:: SUPPLIED TEXT ::
------------------------------------------------

Formally Verifying WebAssembly - A Soroban Case Study

October 15, 2024

Formally Verifying WebAssembly

A Soroban Case Study

Author:

Editors:

WebAssembly (or Wasm) has recently witnessed significant adoption in blockchains like Arbitrum, Stellar, and Polkadot. For example, in the case of the Stellar blockchain, users write smart contracts on the Soroban platform. These programs are written in Rust and compiled to Wasm which is deployed on the Stellar blockchain within an isolated virtual machine.

Smart contracts are designed to carry out financial transactions involving millions of dollars. Bugs in these programs are known to have severe consequences. Naturally, formal verification plays a critical role in this domain.

In this blog, we present Certora’s recent efforts towards formally verifying Wasm bytecode.

What Is Wasm?

Wasm is a low-level binary instruction format designed for safe and fast execution, primarily in web environments but also increasingly used in non-browser settings like serverless computing and IoT. It acts as a compilation target for higher-level languages like C, C++, and Rust, and is interoperable with JavaScript, making it easy to integrate into existing web applications. Wasm is “platform-agnostic”, meaning that the same binary can run on any device or operating system, as long as the environment supports Wasm (e.g., most modern web browsers do).

------------------------------------------------

:: REQUIRED TASKS ::
a - From the WebAssembly article, copy word for word the passage starting at "What Is Wasm?" and ending at "web browsers do).".
b - Answer these questions using the WebAssembly article:
(i) In what language are programs for the Soroban platform written?
(ii) Which three blockchains does the article name as having adopted Wasm?
(iii) Besides web environments, which two settings does the article say Wasm is increasingly used in?
c - Continue the WebAssembly article from its last sentence.

[Gathered data entries]
------------------------------------------------

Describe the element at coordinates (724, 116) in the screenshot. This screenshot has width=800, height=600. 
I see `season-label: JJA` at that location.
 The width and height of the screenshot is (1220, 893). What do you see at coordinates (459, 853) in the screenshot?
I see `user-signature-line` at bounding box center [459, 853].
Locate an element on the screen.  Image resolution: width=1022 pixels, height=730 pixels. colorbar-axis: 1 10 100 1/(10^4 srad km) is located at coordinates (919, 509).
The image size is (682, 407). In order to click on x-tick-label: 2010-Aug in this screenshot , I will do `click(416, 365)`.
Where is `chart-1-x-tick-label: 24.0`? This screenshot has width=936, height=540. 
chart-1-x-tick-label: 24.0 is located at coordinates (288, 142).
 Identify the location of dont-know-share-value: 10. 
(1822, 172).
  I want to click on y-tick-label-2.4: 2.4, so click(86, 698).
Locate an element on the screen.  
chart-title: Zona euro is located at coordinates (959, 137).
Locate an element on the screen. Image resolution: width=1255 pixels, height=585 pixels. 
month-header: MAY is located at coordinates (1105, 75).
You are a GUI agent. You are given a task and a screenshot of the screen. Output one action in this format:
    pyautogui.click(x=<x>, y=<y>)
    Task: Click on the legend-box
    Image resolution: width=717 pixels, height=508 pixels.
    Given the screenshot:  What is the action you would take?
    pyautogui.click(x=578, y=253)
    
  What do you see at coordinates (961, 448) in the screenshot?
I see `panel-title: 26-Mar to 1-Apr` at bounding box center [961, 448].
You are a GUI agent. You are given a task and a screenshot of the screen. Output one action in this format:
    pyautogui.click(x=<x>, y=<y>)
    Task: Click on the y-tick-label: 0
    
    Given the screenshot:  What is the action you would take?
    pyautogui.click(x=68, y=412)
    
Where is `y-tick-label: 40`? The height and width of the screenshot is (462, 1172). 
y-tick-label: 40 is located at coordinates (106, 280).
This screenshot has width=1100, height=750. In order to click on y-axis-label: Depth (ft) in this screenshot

------------------------------------------------

:: ANSWERS TO EACH TASK ::
a -
What Is Wasm?

Wasm is a low-level binary instruction format designed for safe and fast execution, primarily in web environments but also increasingly used in non-browser settings like serverless computing and IoT. It acts as a compilation target for higher-level languages like C, C++, and Rust, and is interoperable with JavaScript, making it easy to integrate into existing web applications. Wasm is “platform-agnostic”, meaning that the same binary can run on any device or operating system, as long as the environment supports Wasm (e.g., most modern web browsers do).

b -
(i) Rust
(ii) Arbitrum, Stellar, and Polkadot
(iii) Serverless computing and IoT

c -
Wasm is executed within a safe, sandboxed environment, which ensures that malicious or faulty code does not affect the host system. When compiling Wasm to native code, Wasm compilers (and interpreters) insert checks to make sure that the Wasm program is running in its own sandboxed memory region [1].

Due to the aforementioned features, Wasm is increasingly being used in the DeFi space.

As is common knowledge, vulnerabilities in smart contracts can be exploited to cause massive financial losses. Formal verification can help improve the security of smart contracts. In the past decade, verification of high-level functional correctness of smart contracts has therefore become a heavily studied topic, leading to the development of many tools that rely on techniques like interactive verification (e.g., Runtime Verification), automated verification (e.g., Certora Prover and Halmos), and symbolic execution (e.g., Hevm). There are also many fuzzing and bug-finding tools that target smart contracts, several of which are covered in a recent survey on threat mitigation for smart contracts.

With the increasing use of Wasm in blockchains, ensuring the correctness of Wasm programs is of utmost importance. Formal verification techniques allow us to accomplish this.

Formal Verification At a Glance

“Program testing can be used to show the presence of bugs, but never to show their absence!”

― Edsger W. Dijkstra

The primary distinguishing factor between formal verification and fuzzing is that the former can generate a proof that the program satisfied the specification for all inputs, whereas the latter can only check this on a set of concrete values and is generally not capable of covering all inputs.

In this blog, we will focus on automated formal verification that uses Satisfiability Modulo Theory (SMT) solvers. These tools take two inputs: a program to be verified and a property the program must satisfy.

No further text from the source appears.